What about non-temporal stores which also need a guarantee on alignment?

Are they useful here? They update main memory but don't update cache; so would be good for data that becomes idle after store, however I assume it would be often read back to flow into next stage so it would be good to have the data in cache?

[antonfirsov]

Our internal primitives usually process data in batches, for example: https://github.com/SixLabors/ImageSharp/blob/4aed9f41d6feecd43b78f93db8b3343ee22f8d72/src/ImageSharp/Common/Helpers/SimdUtils.cs#L98

Such an batch is typically called for a pixel row (which is a lot of data), then the buffer in dest is passed to the next operation in the pipeline.
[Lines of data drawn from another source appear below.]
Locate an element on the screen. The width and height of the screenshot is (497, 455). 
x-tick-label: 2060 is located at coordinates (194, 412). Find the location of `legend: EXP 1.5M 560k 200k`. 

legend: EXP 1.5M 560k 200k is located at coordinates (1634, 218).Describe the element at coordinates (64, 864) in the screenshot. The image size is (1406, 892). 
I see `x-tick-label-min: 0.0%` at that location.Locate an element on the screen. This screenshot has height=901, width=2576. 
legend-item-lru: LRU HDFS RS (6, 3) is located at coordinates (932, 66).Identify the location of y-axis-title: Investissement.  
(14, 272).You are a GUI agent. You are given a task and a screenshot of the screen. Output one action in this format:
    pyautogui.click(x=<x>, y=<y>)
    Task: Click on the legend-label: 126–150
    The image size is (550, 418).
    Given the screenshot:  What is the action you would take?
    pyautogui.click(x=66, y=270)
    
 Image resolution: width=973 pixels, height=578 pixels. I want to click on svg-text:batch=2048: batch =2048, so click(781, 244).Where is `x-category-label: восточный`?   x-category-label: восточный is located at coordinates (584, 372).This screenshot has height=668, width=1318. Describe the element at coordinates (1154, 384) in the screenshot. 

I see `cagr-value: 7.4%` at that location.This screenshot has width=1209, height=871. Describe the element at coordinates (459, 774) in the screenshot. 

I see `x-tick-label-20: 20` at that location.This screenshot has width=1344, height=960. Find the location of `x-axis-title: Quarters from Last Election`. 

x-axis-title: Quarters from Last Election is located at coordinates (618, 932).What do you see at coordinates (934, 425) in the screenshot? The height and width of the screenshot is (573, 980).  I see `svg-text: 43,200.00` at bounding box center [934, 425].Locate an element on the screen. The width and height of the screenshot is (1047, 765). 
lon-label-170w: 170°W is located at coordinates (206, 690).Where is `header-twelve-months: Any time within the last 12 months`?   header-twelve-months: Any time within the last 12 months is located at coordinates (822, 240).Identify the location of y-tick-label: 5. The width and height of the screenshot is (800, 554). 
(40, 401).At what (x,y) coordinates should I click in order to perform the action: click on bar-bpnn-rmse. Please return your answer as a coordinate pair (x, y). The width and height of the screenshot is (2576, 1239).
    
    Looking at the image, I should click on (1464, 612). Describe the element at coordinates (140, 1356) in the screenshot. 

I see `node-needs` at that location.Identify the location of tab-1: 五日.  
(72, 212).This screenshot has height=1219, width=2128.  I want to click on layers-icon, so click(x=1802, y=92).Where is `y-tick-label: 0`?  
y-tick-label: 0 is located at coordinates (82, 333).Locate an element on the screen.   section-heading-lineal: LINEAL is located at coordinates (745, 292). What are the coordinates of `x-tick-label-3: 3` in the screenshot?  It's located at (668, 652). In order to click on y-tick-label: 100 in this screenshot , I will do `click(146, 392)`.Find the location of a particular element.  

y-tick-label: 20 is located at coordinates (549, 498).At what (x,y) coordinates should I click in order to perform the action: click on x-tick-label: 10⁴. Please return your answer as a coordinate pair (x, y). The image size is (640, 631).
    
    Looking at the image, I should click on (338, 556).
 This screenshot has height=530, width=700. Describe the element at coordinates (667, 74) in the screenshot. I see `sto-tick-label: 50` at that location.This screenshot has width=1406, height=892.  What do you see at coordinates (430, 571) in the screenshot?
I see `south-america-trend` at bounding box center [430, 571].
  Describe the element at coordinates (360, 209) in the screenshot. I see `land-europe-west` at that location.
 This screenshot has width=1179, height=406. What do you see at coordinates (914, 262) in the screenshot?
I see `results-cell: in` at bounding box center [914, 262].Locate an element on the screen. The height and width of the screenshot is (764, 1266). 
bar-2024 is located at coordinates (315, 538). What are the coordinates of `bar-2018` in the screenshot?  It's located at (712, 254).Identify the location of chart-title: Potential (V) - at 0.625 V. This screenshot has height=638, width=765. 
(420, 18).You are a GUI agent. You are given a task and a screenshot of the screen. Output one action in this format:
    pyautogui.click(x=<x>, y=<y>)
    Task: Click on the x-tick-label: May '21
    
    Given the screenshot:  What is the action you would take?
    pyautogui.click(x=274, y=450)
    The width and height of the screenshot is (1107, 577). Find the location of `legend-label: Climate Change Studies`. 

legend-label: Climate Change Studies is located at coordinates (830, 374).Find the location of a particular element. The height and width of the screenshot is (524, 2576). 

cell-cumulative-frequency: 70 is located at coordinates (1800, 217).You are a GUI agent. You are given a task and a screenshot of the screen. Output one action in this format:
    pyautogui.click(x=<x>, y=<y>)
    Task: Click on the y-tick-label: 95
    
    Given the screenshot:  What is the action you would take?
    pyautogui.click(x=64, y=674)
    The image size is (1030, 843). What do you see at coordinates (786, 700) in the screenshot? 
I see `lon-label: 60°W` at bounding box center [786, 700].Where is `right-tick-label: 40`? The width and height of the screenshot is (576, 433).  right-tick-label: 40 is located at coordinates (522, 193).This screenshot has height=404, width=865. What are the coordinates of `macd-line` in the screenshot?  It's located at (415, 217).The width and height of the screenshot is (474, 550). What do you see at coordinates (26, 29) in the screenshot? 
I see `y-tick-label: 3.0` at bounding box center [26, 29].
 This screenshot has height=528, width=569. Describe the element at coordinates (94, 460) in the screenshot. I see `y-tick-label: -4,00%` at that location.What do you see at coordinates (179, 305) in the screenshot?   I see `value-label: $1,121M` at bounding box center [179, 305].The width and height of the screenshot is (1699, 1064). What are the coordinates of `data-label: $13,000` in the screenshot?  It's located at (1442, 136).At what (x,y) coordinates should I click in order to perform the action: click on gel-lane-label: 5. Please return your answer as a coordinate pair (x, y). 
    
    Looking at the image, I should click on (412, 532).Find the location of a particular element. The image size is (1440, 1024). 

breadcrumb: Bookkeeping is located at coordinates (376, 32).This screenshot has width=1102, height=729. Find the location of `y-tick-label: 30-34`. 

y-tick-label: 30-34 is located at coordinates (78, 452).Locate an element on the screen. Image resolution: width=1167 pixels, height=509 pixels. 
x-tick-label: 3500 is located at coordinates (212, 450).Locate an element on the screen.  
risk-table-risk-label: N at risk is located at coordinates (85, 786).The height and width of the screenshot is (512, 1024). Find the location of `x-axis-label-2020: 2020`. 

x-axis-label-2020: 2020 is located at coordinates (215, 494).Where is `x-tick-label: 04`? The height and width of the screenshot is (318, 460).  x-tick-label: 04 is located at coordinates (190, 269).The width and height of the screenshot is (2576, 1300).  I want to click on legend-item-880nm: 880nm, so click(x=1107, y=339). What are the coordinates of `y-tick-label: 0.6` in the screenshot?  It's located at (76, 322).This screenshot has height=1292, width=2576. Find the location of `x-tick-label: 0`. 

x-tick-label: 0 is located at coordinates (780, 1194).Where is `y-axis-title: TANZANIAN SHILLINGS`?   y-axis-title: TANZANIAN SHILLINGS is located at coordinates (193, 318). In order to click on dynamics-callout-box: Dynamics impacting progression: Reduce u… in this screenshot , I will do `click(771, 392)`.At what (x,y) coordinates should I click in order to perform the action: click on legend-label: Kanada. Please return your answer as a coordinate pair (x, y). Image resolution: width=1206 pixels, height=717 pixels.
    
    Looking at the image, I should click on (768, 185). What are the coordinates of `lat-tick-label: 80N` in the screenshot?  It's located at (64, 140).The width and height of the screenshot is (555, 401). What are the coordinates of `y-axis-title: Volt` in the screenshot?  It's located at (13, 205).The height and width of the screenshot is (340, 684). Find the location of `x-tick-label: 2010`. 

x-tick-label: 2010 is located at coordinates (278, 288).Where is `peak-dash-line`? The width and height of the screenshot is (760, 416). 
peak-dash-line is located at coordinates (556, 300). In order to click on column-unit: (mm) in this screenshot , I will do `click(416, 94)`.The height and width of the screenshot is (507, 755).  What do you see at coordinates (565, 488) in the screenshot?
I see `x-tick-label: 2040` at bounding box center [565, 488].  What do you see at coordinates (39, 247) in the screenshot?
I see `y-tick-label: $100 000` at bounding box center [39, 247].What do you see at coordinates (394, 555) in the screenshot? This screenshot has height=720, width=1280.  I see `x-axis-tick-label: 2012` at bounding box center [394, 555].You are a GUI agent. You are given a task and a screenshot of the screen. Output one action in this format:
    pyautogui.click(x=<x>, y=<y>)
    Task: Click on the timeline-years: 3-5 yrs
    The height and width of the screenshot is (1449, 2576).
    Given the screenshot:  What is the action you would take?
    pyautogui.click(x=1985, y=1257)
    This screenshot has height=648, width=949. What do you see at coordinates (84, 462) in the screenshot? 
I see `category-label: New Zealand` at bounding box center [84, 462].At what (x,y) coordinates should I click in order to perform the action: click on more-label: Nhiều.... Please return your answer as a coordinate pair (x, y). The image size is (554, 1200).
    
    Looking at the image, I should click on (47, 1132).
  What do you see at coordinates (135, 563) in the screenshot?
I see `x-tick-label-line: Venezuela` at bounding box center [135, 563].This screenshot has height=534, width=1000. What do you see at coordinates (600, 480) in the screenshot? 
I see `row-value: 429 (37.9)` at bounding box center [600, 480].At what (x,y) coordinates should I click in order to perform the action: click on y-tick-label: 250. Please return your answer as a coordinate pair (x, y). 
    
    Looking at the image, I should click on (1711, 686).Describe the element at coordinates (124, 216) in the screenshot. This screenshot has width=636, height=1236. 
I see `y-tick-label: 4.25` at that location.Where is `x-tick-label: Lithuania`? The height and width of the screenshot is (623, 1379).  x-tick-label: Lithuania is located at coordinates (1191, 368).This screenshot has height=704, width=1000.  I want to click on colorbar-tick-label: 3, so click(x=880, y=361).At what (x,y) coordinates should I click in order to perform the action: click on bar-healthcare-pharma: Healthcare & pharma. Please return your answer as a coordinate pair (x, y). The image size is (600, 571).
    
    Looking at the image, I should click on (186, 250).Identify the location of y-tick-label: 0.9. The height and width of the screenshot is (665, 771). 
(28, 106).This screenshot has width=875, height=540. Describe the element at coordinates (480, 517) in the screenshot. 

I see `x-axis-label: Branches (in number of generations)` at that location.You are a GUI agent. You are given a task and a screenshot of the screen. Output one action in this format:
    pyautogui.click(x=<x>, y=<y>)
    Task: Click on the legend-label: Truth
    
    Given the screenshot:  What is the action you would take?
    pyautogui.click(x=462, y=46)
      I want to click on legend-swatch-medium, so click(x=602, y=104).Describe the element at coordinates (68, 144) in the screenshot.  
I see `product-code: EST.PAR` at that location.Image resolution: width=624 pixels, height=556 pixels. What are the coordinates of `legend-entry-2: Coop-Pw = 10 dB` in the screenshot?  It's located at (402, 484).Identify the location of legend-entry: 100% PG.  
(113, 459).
We do the stores into dest, and we do not read them back before the batch is finished for the whole pixel row.

From this I assumed they might be useful for us, but I'm not sure, most of this stuff is new for me.

[benaadams]

L2 Cache is 256KB+ per core and L3 is 9MB+; so would be a lot of data for a row?

[saucecontrol]

NT stores are one of those things where you really need to be sure you're smarter than the processor before you do it. Sort of the same as prefetch these days... the processor will do better than you at managing the cache 99% of the time. You're looking at latencies in the neighborhood of 400 cycles for an NT store, which only works out if the processor is filling the cache with something else as you're storing straight to memory.

[antonfirsov]

Ah right! I completely forgot for a moment that L2 & L3 is also a thing 😅

[antonfirsov]

@saucecontrol btw GUARDRAILS is a great trick, we should adapt it in debug runs, I wonder how many security bugs would that unveil.

[saucecontrol]

I'm sure you would have heard about it by now if ImageSharp had any overruns 😆

It's more a time saver because it gives you instant feedback when you screw up and gives you a really solid idea where. With the array pool handing out bigger buffers than you ask for, those bugs can hide for a while. It's saved me a ton of debug time since I implemented it.